Latecomers

A diagram of Italy showing the major cities in a 15th-century manuscript, Aix-en-Provence, BM, 1452

The Italian Renaissance cannot be understood without the Italian humanist movement. Humanism was, in the fewest possible words, a rediscovery of the classical past and a desire to transform the present by confronting it to Latin and Greek antiquity. Humanism was about new tastes, new desires, new activities, the unwitting fashioning of a new world while trying to recover a lost one.

Humanism was born in Italy and then spread to Northern Europe. Most scholars highlight a paradox here: Humanism was born and grew in the unlikeliest soil. Medieval Italy was not the breeding ground for the classical culture which Humanism and then the Renaissance required in order to have the impact they did. The first generation of humanists did not move within a rich book culture. Historians point out that the Italian literary landscape, compared with France, England or Germany, was much poorer and underdeveloped. Italy did not have the centres of scholarship like those existing in Paris, Oxford or Avignon. If you wanted to read the classics in the 12th and 13th centuries, you wouldn’t go to Italy. And yet, humanism did not sprout in Paris or Oxford or Cambridge, but in Padua, Florence, Venice, Mantua and Rome. The first humanists were not the Petrarcas and the Boccaccios of the 14th century, but the lawyers, notaries and document-handling civil servants of the 13th century, whom urbanism, secularism, rhetoric, civil governance and high literacy pushed to look forward to new horizons by peeking back into the past. Italian Renaissance humanism flourished because of seed falling on unlikely soil.

When Petrarch, who’s generally but inaccurately regarded as the father of humanism, joined the game, the humanist project was way underway: the taste for the classical past was growing strong, Ciceronian style was turning viral and more and more ancient Latin authors were being studied for their own sake. Western Europeans were slowly beginning to feel the distance between themselves and the ancients.

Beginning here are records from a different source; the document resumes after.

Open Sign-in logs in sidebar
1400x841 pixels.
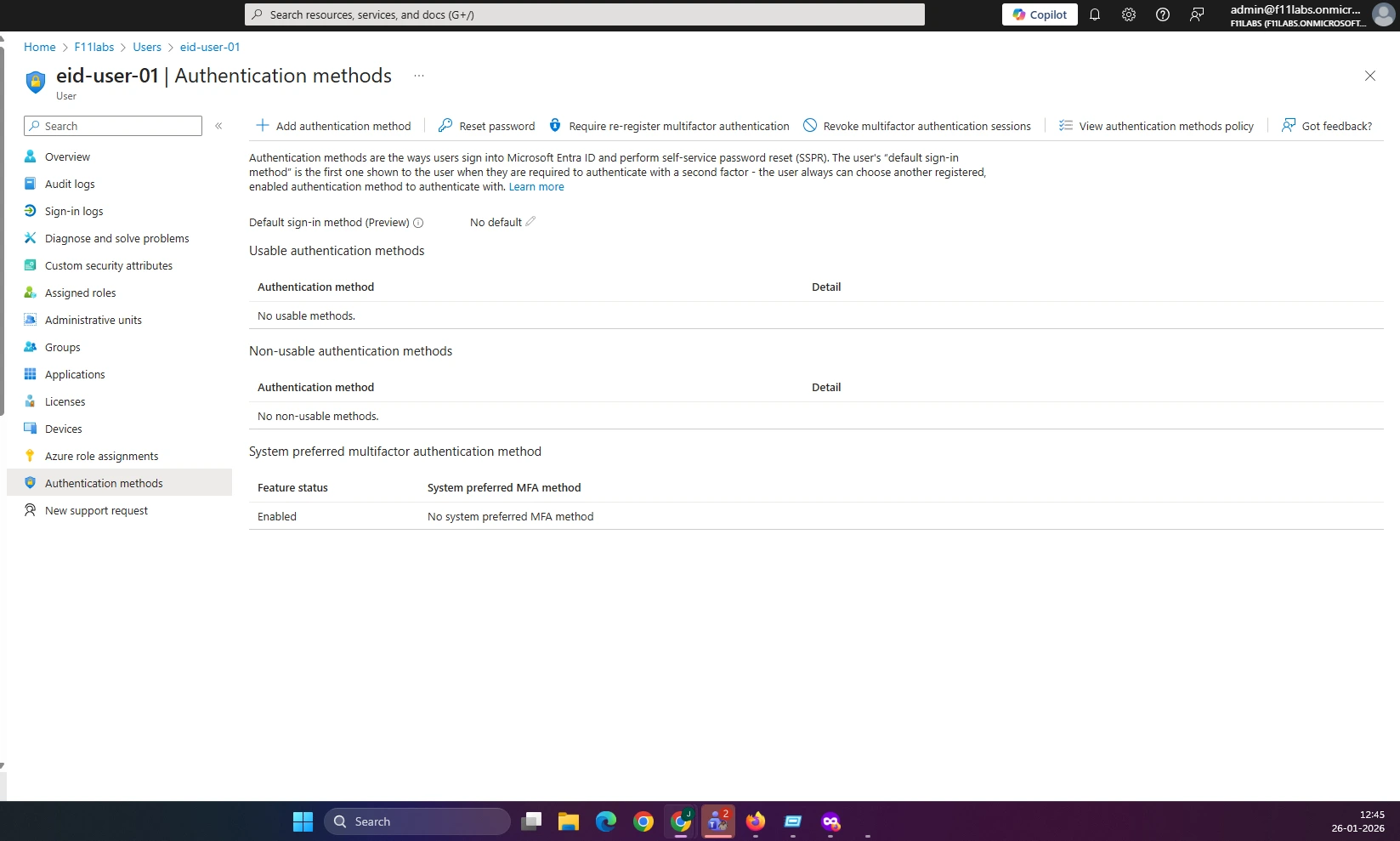tap(74, 211)
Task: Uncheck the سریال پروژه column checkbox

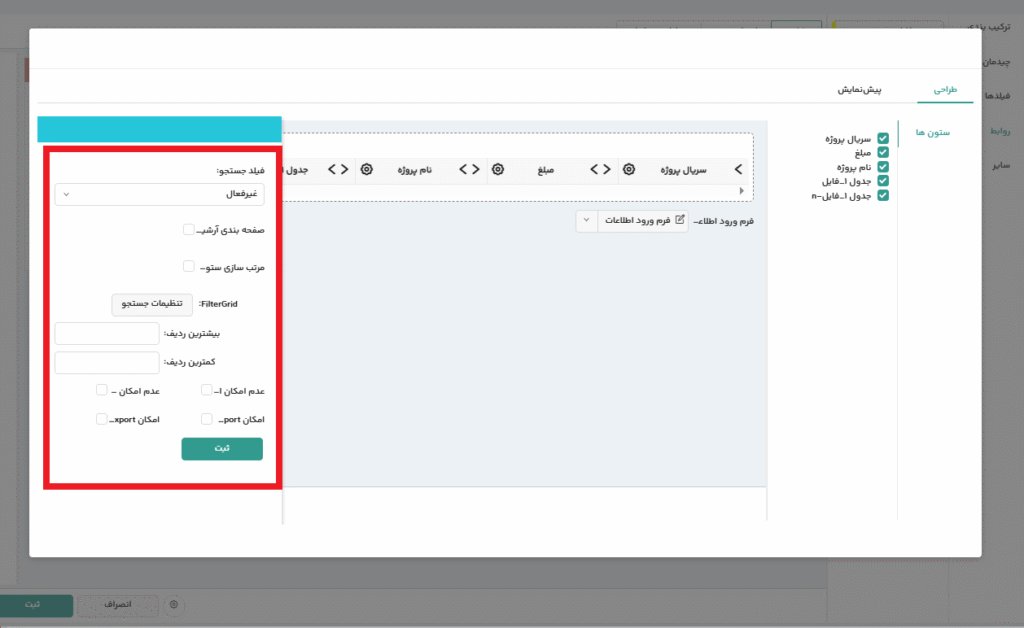Action: click(882, 140)
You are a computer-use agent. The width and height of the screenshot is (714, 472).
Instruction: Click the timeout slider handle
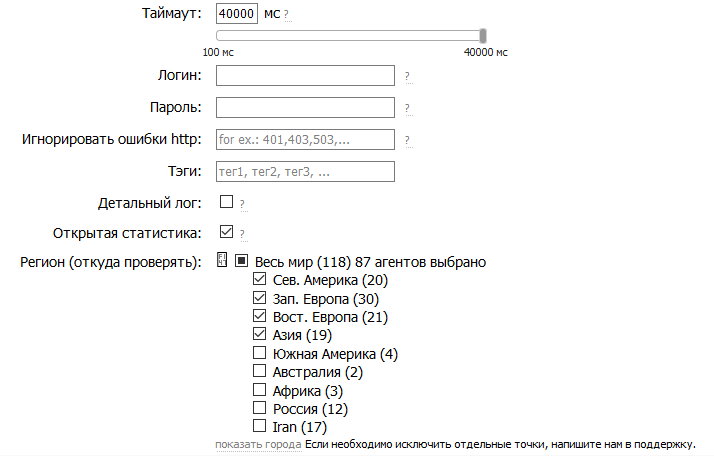pos(483,36)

The humanist project was founded by an unlikely crew – figures crossing the worlds of politics, business and letters. Albertino Mussato, a Paduan born in the 1260s, epitomizes this entire development. A statesman and a diplomat, Albertino was also a remarkable man of letters. His play ‘Ecerinis’ was the first tragedy written since ancient times. His words gave the best motto Renaissance humanism could ever have: ‘Veterum vestigia vatum’ – [to follow] in the footsteps of the ancient poets. This is also the title of a book by Ronald Witt, one of the best intros to Renaissance humanism.

The great innovation of the Renaissance begins and ends with careful cultural backtracking, a picking up of old scents, which are nothing more than the beautiful paradox of wholesome cultural change: by stepping backwards, one moves forwards.